EXERCISE AIM: Would you transcribe exactly the lines below, starting at the one that contains "Accessibility Statement (521, 2081)" and ending with the last line, both included? Leave out all other lines.

-=-=-=-=-

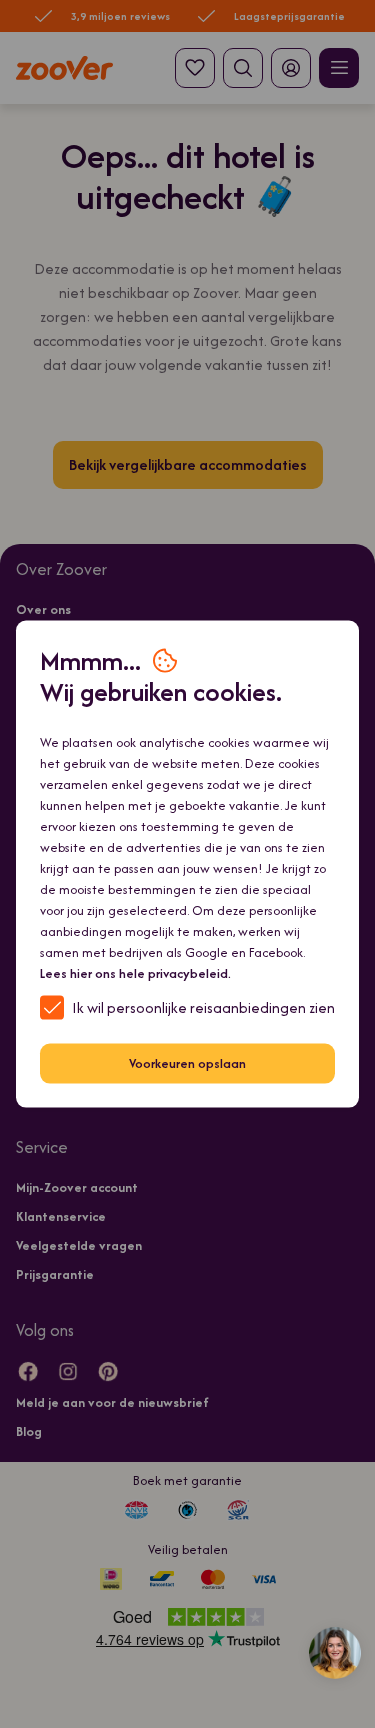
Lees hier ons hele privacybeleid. (135, 972)
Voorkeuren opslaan (187, 1063)
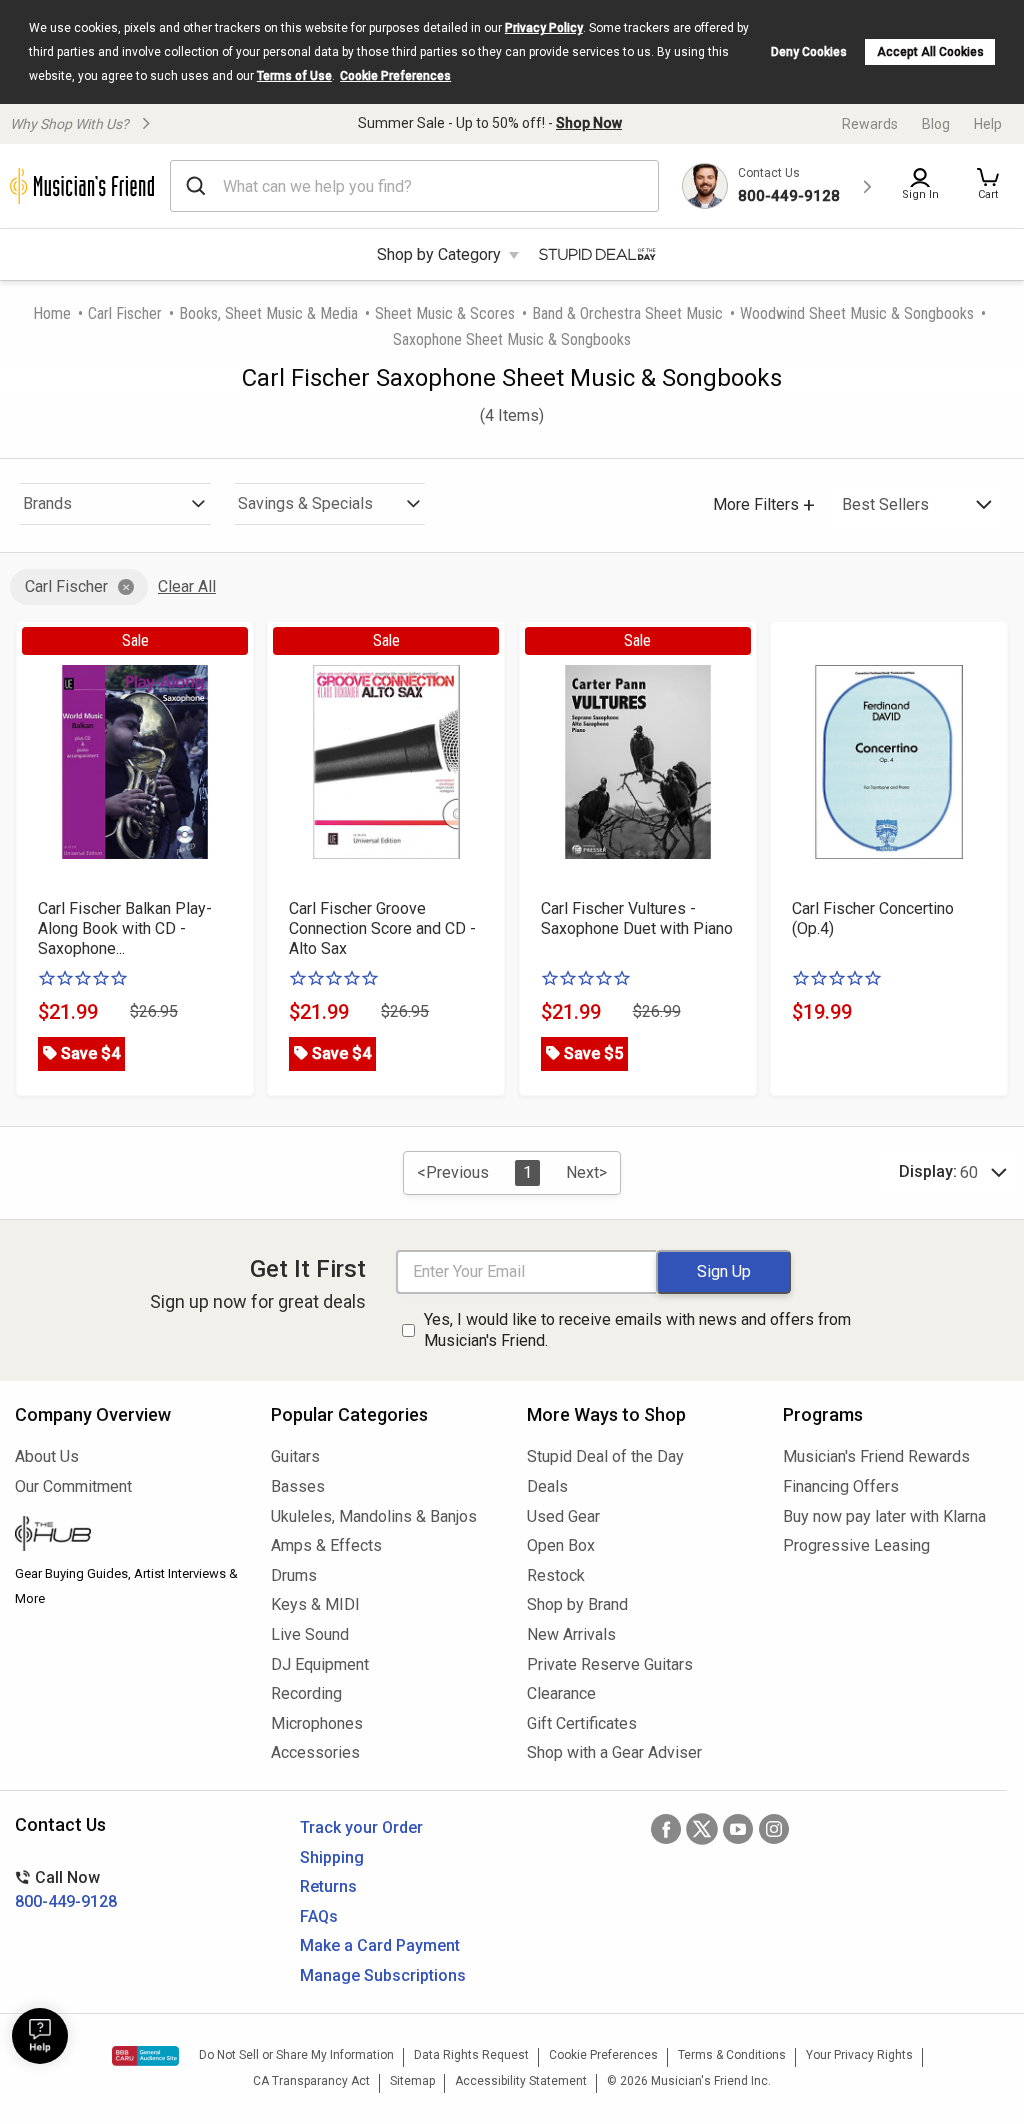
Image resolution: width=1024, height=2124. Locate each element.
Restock (556, 1575)
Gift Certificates (582, 1723)
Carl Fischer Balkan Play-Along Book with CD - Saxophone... (125, 928)
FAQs (319, 1916)
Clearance (561, 1693)
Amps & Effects (326, 1545)
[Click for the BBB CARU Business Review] (145, 2056)
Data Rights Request (471, 2055)
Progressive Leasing (856, 1545)
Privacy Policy (544, 28)
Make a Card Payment (380, 1945)
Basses (298, 1486)
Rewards (870, 124)
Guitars (295, 1456)
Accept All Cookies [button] (930, 52)
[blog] (128, 1536)
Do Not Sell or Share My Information (296, 2055)
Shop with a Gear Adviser (614, 1752)
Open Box (561, 1545)
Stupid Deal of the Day (605, 1456)
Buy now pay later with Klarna (884, 1516)
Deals (547, 1486)
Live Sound (310, 1634)
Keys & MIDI (315, 1604)
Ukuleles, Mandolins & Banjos (374, 1516)
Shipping (332, 1857)
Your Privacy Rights (859, 2055)
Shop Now (589, 123)
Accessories (315, 1752)
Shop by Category (439, 254)
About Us (47, 1456)
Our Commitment (73, 1486)
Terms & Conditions (732, 2055)
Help (988, 124)
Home (52, 313)
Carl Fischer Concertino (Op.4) (873, 918)
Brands (47, 503)
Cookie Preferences (395, 76)
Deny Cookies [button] (809, 52)
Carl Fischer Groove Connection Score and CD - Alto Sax (382, 928)
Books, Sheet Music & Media (268, 313)
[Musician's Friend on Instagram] (774, 1829)
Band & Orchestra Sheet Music (627, 313)
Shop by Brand (577, 1604)
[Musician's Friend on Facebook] (666, 1829)
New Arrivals (571, 1634)
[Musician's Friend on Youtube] (738, 1829)
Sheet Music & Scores (445, 313)
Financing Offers (841, 1486)
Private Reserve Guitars (610, 1664)
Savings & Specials (305, 503)
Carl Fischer (125, 313)
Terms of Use (294, 76)
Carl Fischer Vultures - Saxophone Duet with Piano (637, 918)
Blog (936, 124)
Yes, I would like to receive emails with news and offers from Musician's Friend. (637, 1330)
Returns (328, 1886)
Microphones (317, 1723)
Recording (306, 1693)
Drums (294, 1575)
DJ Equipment (320, 1664)
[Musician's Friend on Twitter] (702, 1829)
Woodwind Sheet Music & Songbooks (857, 313)
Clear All (187, 586)
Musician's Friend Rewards (876, 1456)
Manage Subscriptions (383, 1975)
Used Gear (563, 1516)
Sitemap (412, 2081)
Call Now (66, 1889)
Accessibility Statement (521, 2081)
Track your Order (361, 1827)
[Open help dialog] (40, 2036)
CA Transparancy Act (311, 2081)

-=-=-=-=-

OUTPUT OF THE TASK:
Accessibility Statement (521, 2081)
Track your Order (361, 1827)
[Open help dialog] (40, 2036)
CA Transparancy Act (311, 2081)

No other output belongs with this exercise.